_Entries provided_.
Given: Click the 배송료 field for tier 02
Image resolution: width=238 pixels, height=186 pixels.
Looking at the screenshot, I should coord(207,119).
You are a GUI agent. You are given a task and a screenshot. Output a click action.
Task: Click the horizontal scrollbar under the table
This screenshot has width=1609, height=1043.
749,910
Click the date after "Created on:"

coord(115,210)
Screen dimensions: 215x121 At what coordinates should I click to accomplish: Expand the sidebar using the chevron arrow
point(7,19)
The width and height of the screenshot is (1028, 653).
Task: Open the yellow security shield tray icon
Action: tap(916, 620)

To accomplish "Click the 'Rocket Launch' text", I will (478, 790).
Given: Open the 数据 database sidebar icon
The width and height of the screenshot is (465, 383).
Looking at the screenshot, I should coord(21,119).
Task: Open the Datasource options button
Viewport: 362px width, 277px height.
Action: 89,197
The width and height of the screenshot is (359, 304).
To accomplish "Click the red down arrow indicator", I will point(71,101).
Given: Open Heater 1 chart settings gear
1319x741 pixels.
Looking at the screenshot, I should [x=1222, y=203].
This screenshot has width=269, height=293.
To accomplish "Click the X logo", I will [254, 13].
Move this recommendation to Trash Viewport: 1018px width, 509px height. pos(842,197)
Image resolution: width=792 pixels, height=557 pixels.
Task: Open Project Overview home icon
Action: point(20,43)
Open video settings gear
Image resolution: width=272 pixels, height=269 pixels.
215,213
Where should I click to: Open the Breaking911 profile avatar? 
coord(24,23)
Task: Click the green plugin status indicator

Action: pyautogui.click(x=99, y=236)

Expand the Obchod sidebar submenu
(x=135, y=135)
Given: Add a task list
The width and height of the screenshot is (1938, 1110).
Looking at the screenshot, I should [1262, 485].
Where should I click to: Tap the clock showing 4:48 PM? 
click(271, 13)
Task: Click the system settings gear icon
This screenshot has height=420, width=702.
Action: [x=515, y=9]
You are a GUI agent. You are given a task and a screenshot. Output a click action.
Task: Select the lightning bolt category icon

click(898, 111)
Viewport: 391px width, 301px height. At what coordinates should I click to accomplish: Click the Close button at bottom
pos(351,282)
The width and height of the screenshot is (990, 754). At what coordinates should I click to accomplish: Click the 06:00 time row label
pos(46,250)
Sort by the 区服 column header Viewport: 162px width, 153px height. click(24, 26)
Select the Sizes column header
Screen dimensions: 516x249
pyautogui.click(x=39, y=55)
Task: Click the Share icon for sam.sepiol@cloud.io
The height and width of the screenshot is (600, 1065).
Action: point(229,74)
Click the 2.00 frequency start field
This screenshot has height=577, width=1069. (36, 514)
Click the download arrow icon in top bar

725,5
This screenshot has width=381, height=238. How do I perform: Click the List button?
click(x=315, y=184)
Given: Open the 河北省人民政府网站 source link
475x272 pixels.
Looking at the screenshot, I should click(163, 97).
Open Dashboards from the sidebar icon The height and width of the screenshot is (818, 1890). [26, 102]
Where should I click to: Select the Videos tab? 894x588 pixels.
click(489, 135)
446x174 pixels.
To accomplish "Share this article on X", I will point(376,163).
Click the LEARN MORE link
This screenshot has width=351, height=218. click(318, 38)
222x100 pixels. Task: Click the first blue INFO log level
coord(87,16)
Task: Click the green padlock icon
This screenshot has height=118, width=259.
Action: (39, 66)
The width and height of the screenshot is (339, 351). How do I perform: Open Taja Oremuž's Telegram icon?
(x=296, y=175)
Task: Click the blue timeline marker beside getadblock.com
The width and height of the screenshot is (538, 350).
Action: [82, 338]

_Problem details_. Copy every line of the material exactly, keeping all of it.

_Response box_.
Given: Click the 배송료 field for tier 02
Image resolution: width=238 pixels, height=186 pixels.
Looking at the screenshot, I should coord(207,119).
You are a GUI agent. You are given a task and a screenshot. Output a click action.
Task: Click the horizontal scrollbar under the table
This screenshot has width=1609, height=1043.
749,910
Click the date after "Created on:"

coord(115,210)
Screen dimensions: 215x121 At what coordinates should I click to accomplish: Expand the sidebar using the chevron arrow
point(7,19)
The width and height of the screenshot is (1028, 653).
Task: Open the yellow security shield tray icon
Action: tap(916, 620)

To accomplish "Click the 'Rocket Launch' text", I will (478, 790).
Given: Open the 数据 database sidebar icon
The width and height of the screenshot is (465, 383).
Looking at the screenshot, I should coord(21,119).
Task: Open the Datasource options button
Viewport: 362px width, 277px height.
Action: 89,197
The width and height of the screenshot is (359, 304).
To accomplish "Click the red down arrow indicator", I will point(71,101).
Given: Open Heater 1 chart settings gear
1319x741 pixels.
Looking at the screenshot, I should [x=1222, y=203].
This screenshot has width=269, height=293.
To accomplish "Click the X logo", I will [254, 13].
Move this recommendation to Trash Viewport: 1018px width, 509px height. pos(842,197)
Image resolution: width=792 pixels, height=557 pixels.
Task: Open Project Overview home icon
Action: point(20,43)
Open video settings gear
Image resolution: width=272 pixels, height=269 pixels.
215,213
Where should I click to: Open the Breaking911 profile avatar? 
coord(24,23)
Task: Click the green plugin status indicator

Action: pyautogui.click(x=99, y=236)

Expand the Obchod sidebar submenu
(x=135, y=135)
Given: Add a task list
The width and height of the screenshot is (1938, 1110).
Looking at the screenshot, I should [1262, 485].
Where should I click to: Tap the clock showing 4:48 PM? 
click(271, 13)
Task: Click the system settings gear icon
This screenshot has height=420, width=702.
Action: [x=515, y=9]
You are a GUI agent. You are given a task and a screenshot. Output a click action.
Task: Select the lightning bolt category icon

click(898, 111)
Viewport: 391px width, 301px height. At what coordinates should I click to accomplish: Click the Close button at bottom
pos(351,282)
The width and height of the screenshot is (990, 754). At what coordinates should I click to accomplish: Click the 06:00 time row label
pos(46,250)
Sort by the 区服 column header Viewport: 162px width, 153px height. click(24, 26)
Select the Sizes column header
Screen dimensions: 516x249
pyautogui.click(x=39, y=55)
Task: Click the Share icon for sam.sepiol@cloud.io
The height and width of the screenshot is (600, 1065).
Action: point(229,74)
Click the 2.00 frequency start field
This screenshot has height=577, width=1069. (36, 514)
Click the download arrow icon in top bar

725,5
This screenshot has width=381, height=238. How do I perform: Click the List button?
click(x=315, y=184)
Given: Open the 河北省人民政府网站 source link
475x272 pixels.
Looking at the screenshot, I should click(163, 97).
Open Dashboards from the sidebar icon The height and width of the screenshot is (818, 1890). [26, 102]
Where should I click to: Select the Videos tab? 894x588 pixels.
click(489, 135)
446x174 pixels.
To accomplish "Share this article on X", I will point(376,163).
Click the LEARN MORE link
This screenshot has width=351, height=218. click(318, 38)
222x100 pixels. Task: Click the first blue INFO log level
coord(87,16)
Task: Click the green padlock icon
This screenshot has height=118, width=259.
Action: (39, 66)
The width and height of the screenshot is (339, 351). How do I perform: Open Taja Oremuž's Telegram icon?
(x=296, y=175)
Task: Click the blue timeline marker beside getadblock.com
The width and height of the screenshot is (538, 350).
Action: [82, 338]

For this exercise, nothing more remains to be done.